Le 28 août 2008, lors d’une visite du Président de la République Nicolas Sarkozy à Laval, un homme a brandi un petit écriteau sur lequel était inscrite la phrase « casse toi pov’con », faisant ainsi référence à une réplique très médiatisée du Président Sarkozy, prononcée lors du Salon de l’agriculture de 2008, alors qu’un agriculteur avait refusé de lui serrer la main. Cette phrase, très commentée, avait fait l’objet d’une large diffusion dans les médias et avait été reprise sur internet à de nombreuses occasions et utilisée comme slogan lors de manifestations.
Le 6 novembre 2008, le tribunal de grande instance de Laval a déclaré l’intéressé coupable du délit d’offense au Président de la République, réprimé par la loi sur la liberté de la presse, ainsi qu’à une amende de 30 € avec sursis. Ce jugement a été confirmé le 24 mars 2009 par la cour d’appel d’Angers. Le pourvoi du requérant n’a pas été admis par la Cour de cassation.
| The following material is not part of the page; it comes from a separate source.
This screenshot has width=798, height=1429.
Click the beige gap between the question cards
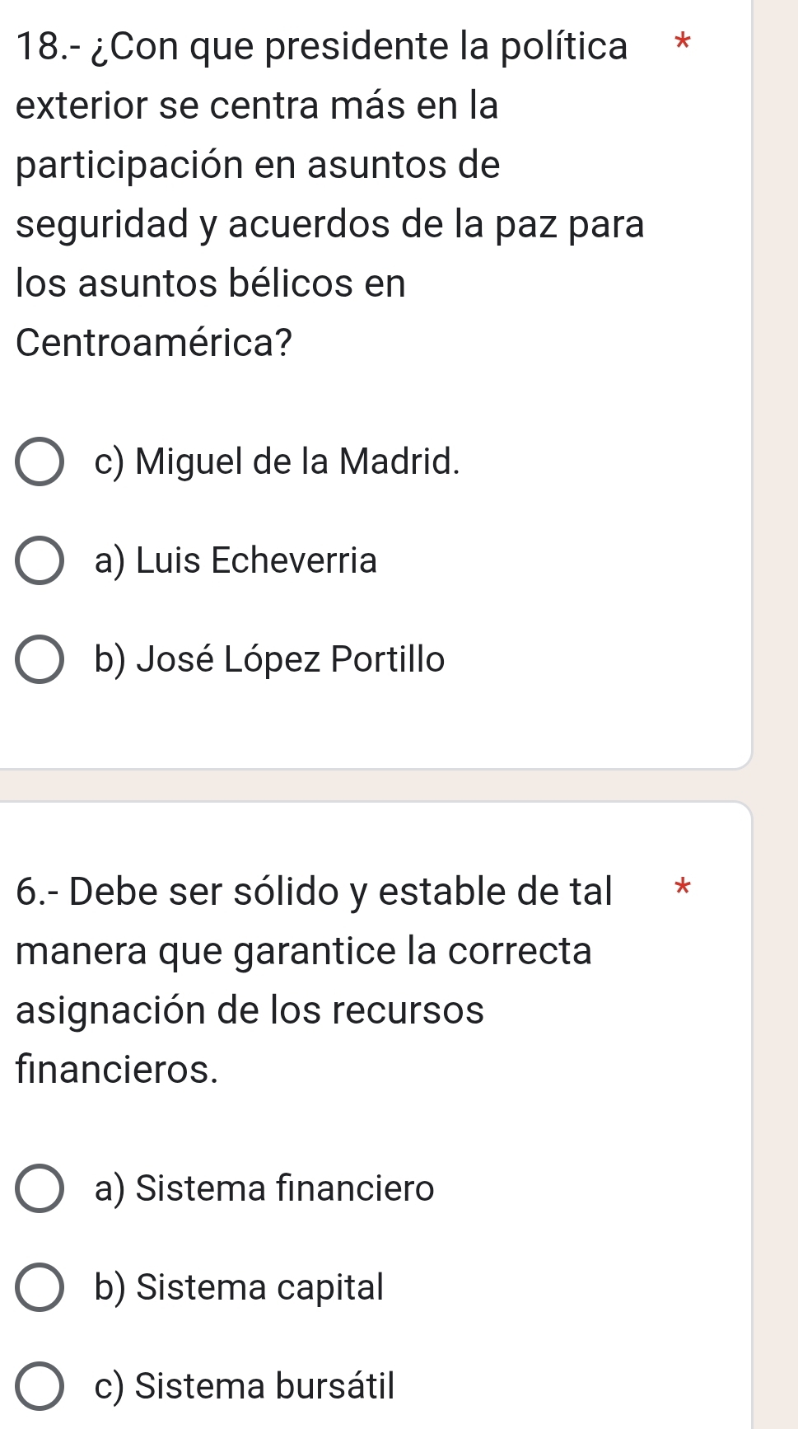tap(371, 785)
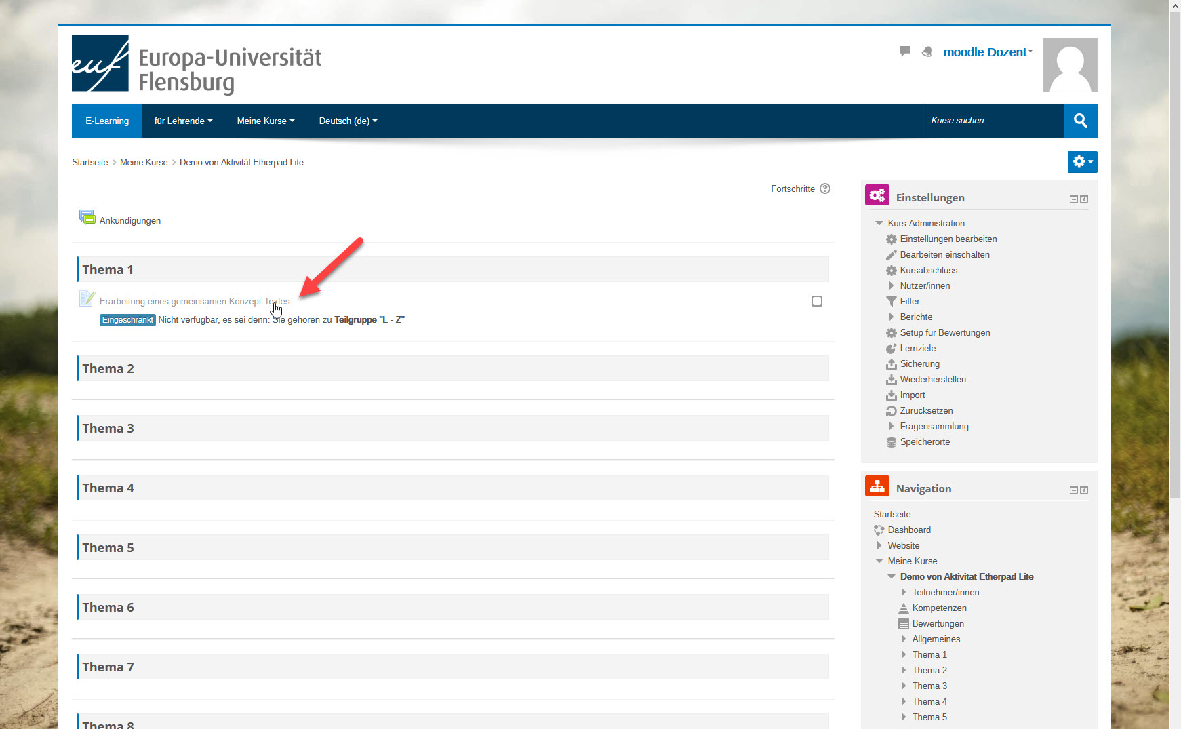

Invoquant l’article 10 de la convention EDH, le requérant a soutenu devant la Cour européenne des droits de l’Homme que sa condamnation avait porté atteinte à sa liberté d’expression.
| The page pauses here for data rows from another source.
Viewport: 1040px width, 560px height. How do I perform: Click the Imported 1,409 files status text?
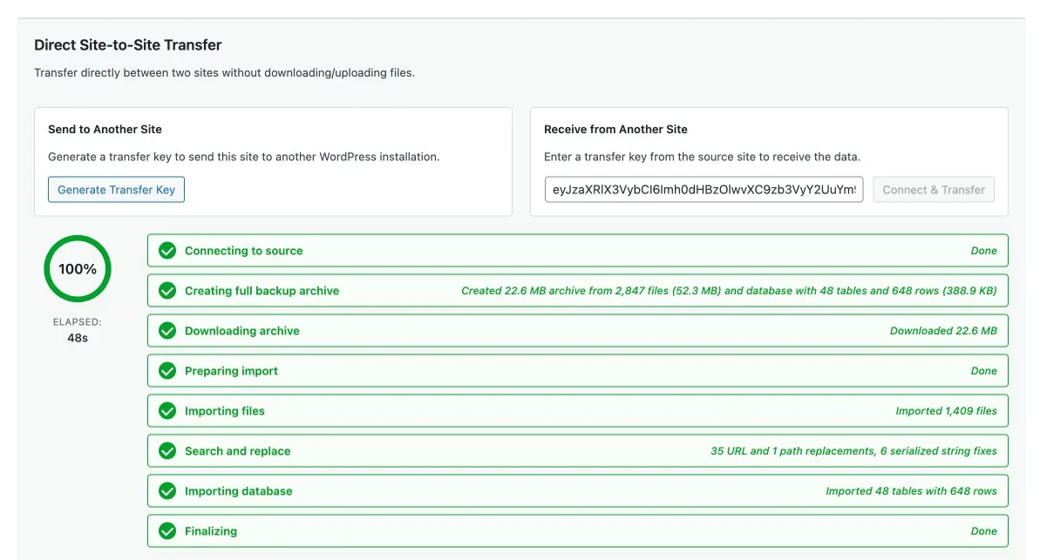pos(946,411)
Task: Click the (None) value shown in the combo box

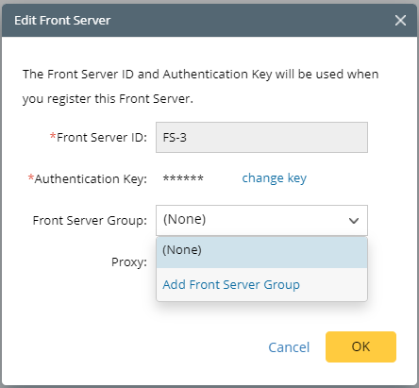Action: pos(184,219)
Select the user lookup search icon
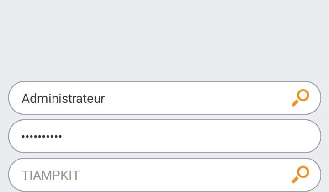This screenshot has width=329, height=192. coord(300,98)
Dans son arrêt rendu le 14 mars 2013, tout en admettant que la phrase litigieuse était littéralement offensante à l’égard du Président de la République, la CEDH estime que la critique formulée par le requérant était de nature politique. En effet, la cour d’appel avait établi un lien entre l’engagement politique du requérant et la nature même des propos employés. Or, l’article 10 ne laisse guère de place à des restrictions à la liberté d’expression dans le domaine politique.
Selon la Cour, « un homme politique s’expose inévitablement et consciemment à un contrôle attentif de ses faits et gestes par les citoyens et doit, par conséquent, montrer une plus grande tolérance vis-à-vis des critiques à son égard. » Elle ajoute que le fait de sanctionner pénalement de tels comportements « est susceptible d’avoir un effet dissuasif sur des interventions satiriques qui peuvent contribuer au débat sur des questions d’intérêt général sans lequel il n’est pas de société démocratique. »
La CEDH conclut que le recours à une sanction pénale à l’encontre de l’intéressé était disproportionné au but visé et n’était donc pas nécessaire dans une société démocratique : il y a bien eu violation de l’article 10.